Pitture e artisti |
Articolo critico del Dott. Franco Bulfarini
Il Percorso di Andrea Bertelli Pittore Bolognese nato a Ravarino
L’amico e maestro Andrea Bertelli ci ha lasciati. Lo conobbi anziano, ma lo
sentii ancora eterno bambino. Di lui rimane un bel ricordo. Fu
persona colta e ricca, soprattutto di buoni sentimenti. La sua arte
sincera, Andrea espresse con forza, ma al contempo con modestia e
dolcezza. Vorrei ripercorrerne la carriera d’artistica, perché lo
slancio vitale, che gli fu proprio, possa essere di esempio alle
nuove generazioni, onde far si ch’Egli ancora viva fra noi, stimato
esempio, di bontà, di coerente impegno civile, di sentita
partecipazione alla vita della sua amata città di Bologna. Al
contempo ne vorrei narrare le origini, cui Egli teneva, il suo luogo
natio, cui diede nel Settembre 2006, in occasione di quella che
sarebbe stata l’ultima importante mostra personale, un affettuoso
abbraccio, ritornandovi poco prima della definitiva dipartita
terrena, quasi fosse un presagio a portarlo nel piccolo borgo di
Stuffione, frazione di Ravarino (MO), per ricevere dal Sindaco
meritato tributo. Fu in quell’occasione che incontrai Bertelli, ne
conobbi il trascorso d’artista e di uomo, ne recensii la
retrospettiva, ne apprezzai l’umanità, ed il valore. Ebbene, in quel
luogo che lo vide fanciullo, allegro ed aperto alla vita, proprio in
quel luogo, sorridente come lo lasciai, vorrei fissarlo nel mio
ricordo e nel ricordo dei posteri.
Il percorso di Andrea Bertelli, rende con evidenza la carica di grande
umanità e l’onestà intellettuale che gli appartengono.
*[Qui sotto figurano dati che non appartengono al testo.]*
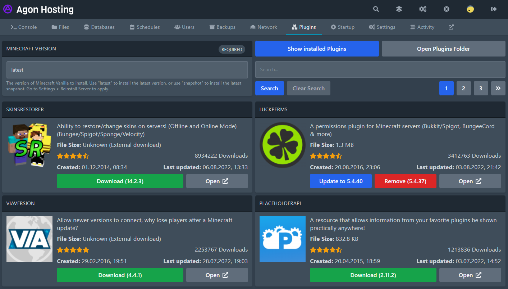The width and height of the screenshot is (508, 289).
Task: Click the logout icon in header
Action: (x=494, y=9)
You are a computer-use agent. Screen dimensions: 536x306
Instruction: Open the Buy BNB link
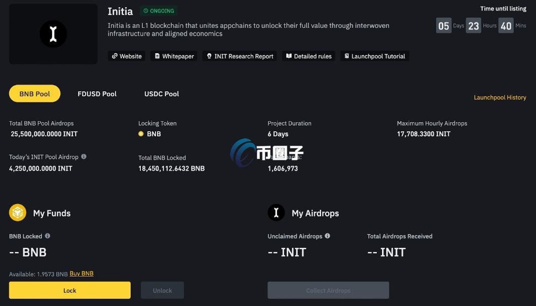click(x=82, y=273)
Egli ha fin da ragazzo inseguito un sogno, esprimersi da artista, al
contempo perseguendo l’imperativo categorico, di far coincidere ad
una proposta del tutto personale, la motivazione interiore, di
rendere la propria arte altro che un fatto squisitamente decorativo,
bensì pura ricerca, che coniughi la conoscenza di stilemi
contemporanei, all’interesse nello sviluppare coinvolgimento ed
attenzione per tematiche sociali.
La pittura consente ad Andrea di trattare sia con le ragioni interiori
in un dialogo introspettivo, che successivamente di pervenire
attraverso le sue opere ad un’analisi attenta di situazioni
ordinarie o straordinarie legate ai quotidiani accadimenti. Ecco che
l’artista trasmette con delicata ed inusitata sensibilità la
dolcezza di sentimenti profondi, senza mai fare della pittura un
fatto commerciale e meno che meno banalizzante iconografia.
Leggendo il libro edito da Giorgio Ruggeri “IL TRENO HA FISCHIATO”
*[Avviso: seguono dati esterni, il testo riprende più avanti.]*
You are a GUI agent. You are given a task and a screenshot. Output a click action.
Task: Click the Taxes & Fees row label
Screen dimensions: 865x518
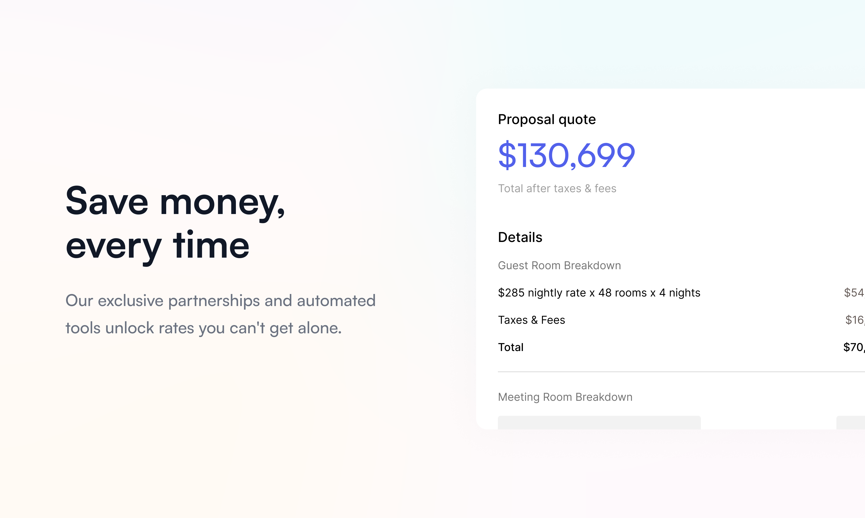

(Bologna 1984), che parla dell’uomo e dell’arte di Bertelli, in un
susseguirsi di interventi critici, si scopre come tante siano le
sfumature e caratterizzazioni di un lavoro pittorico incessante,
fatto sia sulla tela che nella produzione grafica, ed ancor più nei
meandri di una mente proiettata a concepire l’arte come elemento
imprescindibile della vita. Bertelli è quindi un’artista che
potremmo definire di ampio respiro, attento osservatore della
contemporaneità, di cui rivela sia segnali di inquietudine che
momenti di euforica speranza, in una ricerca assillante, che lo
porta ad affrontare sempre nuove tematiche, con dinamismo che
ricorda i primi futuristi, anche se con ben diverse motivazioni.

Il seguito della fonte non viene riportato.